Have you noticed how alike Jeremy Corbyn and Ken Loach are? Both are somewhat reticent, unassuming people, plain speaking, with no airs and graces and utterly lacking in pomposity. That said, it would be a grave mistake to think of either man as weak, they are both robust in their views and deeply experienced in their chosen courses in life.
In a world dominated by the culture of celebrity, in which the desire to be famous is more important than having anything of substance to offer, what the world needs more than ever is substance, a three course home cooked meal instead of a take-out burger and fries.
One of the accusations against Corbyn is that he is not Prime Minister material and I wonder what that means? Perhaps David Cameron and Theresa May might look like Prime Minister material (if you like that sort of thing), but that is about as far as it goes, form without substance.
I met Jeremy in Plymouth at one of his leadership rallies, the quiet man who was taking the country by storm, something he has now very successfully done twice to become leader of the Labour party with the kind of majority most politicians can only dream of. He was in a small back hall with the toilet facilities just behind, for those of us for whom quick access has become a necessity, and he seemed rather shy, tolerant of the attention, but not seeking it. The kind of guy who would rather do the job and leave the attention to others. And I think therein lies much of what draws people to him, he’s the quiet interesting one, without flamboyance or sham.
Looking back and the picture I have with him, I feel that we were both somewhat shy and, of course, strangers, but for this stranger, I was pleased to meet him and, despite that he had a room full of hundreds of people waiting for him, glad he took the time to say hello and have our picture taken.

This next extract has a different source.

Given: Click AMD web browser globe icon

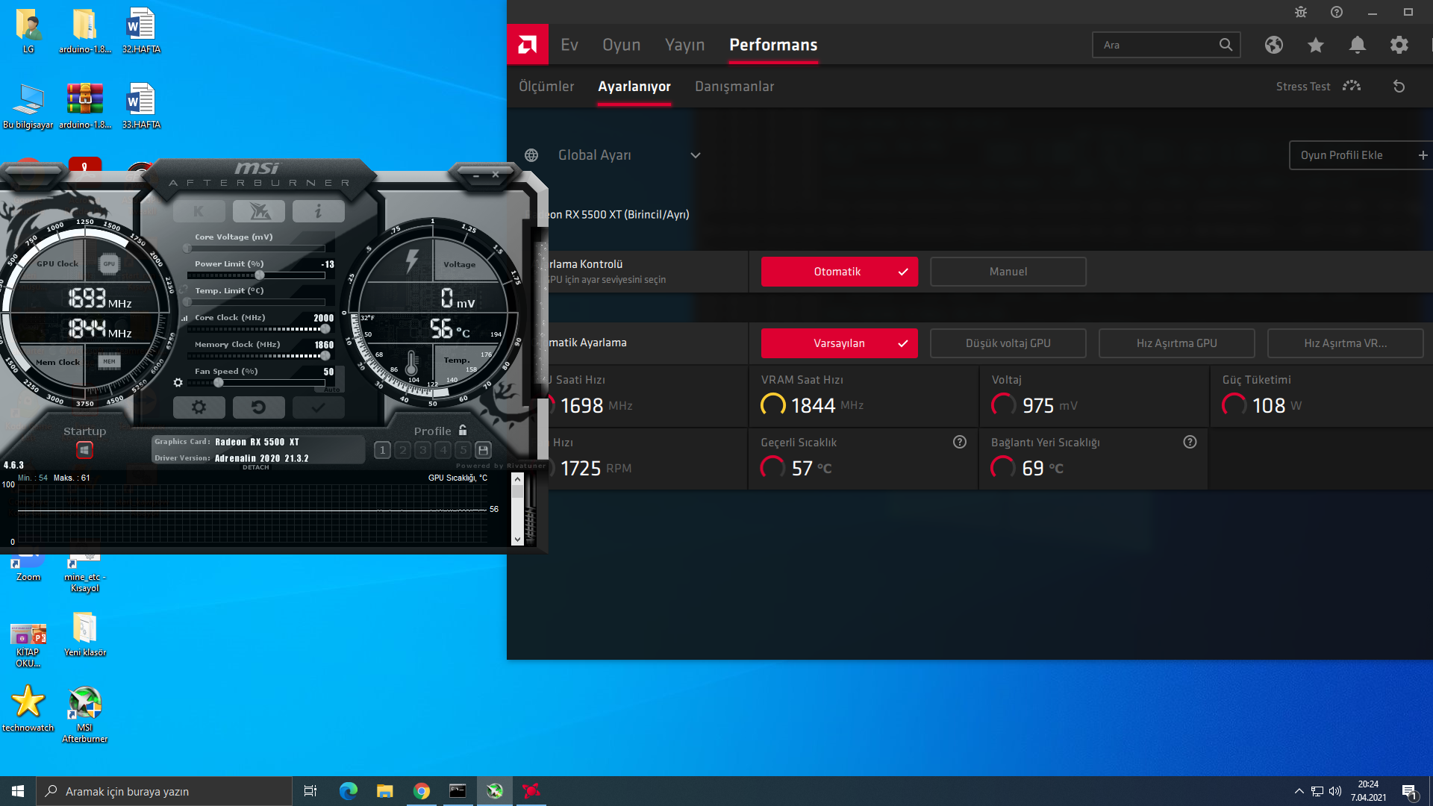Looking at the screenshot, I should coord(1274,45).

When he came on stage, he greeted those on the platform warmly, in no way playing to the crowd, and nothing of the big ‘I am’ about him. He began his speech my thanking all those who had made the meeting possible, including the volunteers without whom it simply wouldn’t and couldn’t have happened.
The ridiculous term, Corbynistas, used to denigrate and dismiss both Jeremy Corbyn and those who support him, is a fatuous term which deliberately and wilfully attempts to undermine the warmth and engagement that so unassuming a man inspires. To use the expression from the ‘Last Leg’, he’s not a dick, something that cannot be said about many of his detractors.
This is a guy who rides a bike, loves his allotment, does not seek the limelight for its own sake, and yet at 67 years old manages to be an MP with all its attendant duties, be leader of the Labour party, and even more attendant duties, and attend protests and rallies the length and breadth of Britain. I am 66 and how he does it I will never know. I used to barely manage a letter a day to number 10, kinda gives you a perspective don’t it?
What this country needs is not a leader but an enabler and we need policies not posturing. Both Cameron and May had/have the pretensions of leadership and think much of themselves whilst delivering misery on an epic scale. What we need now is to get our country back on its feet, that cannot come from one man, just as the NHS did not just come from Aneurin Bevan, he was the enabler, the people delivered and have been delivering ever since, even whilst it is being stolen from us. We need a team player and a doer, not grandiosity, empty bombastic pronouncements and the exclusivity of privilege and greed. We need someone who is more comfortable with his sleeves rolled up than wearing a Savile Row suit costing several grand as Cameron did, someone who is at home with dirt under his finger nails, and yet is smart without pretension when the job requires it.
That may not suit those who seek power for powers sake, and sell us down the river, but that’s what I want as an ordinary bloke, a voter, and someone who believes in democracy, not demagoguery.
And that’s why I’ll be voting Labour on June 8th.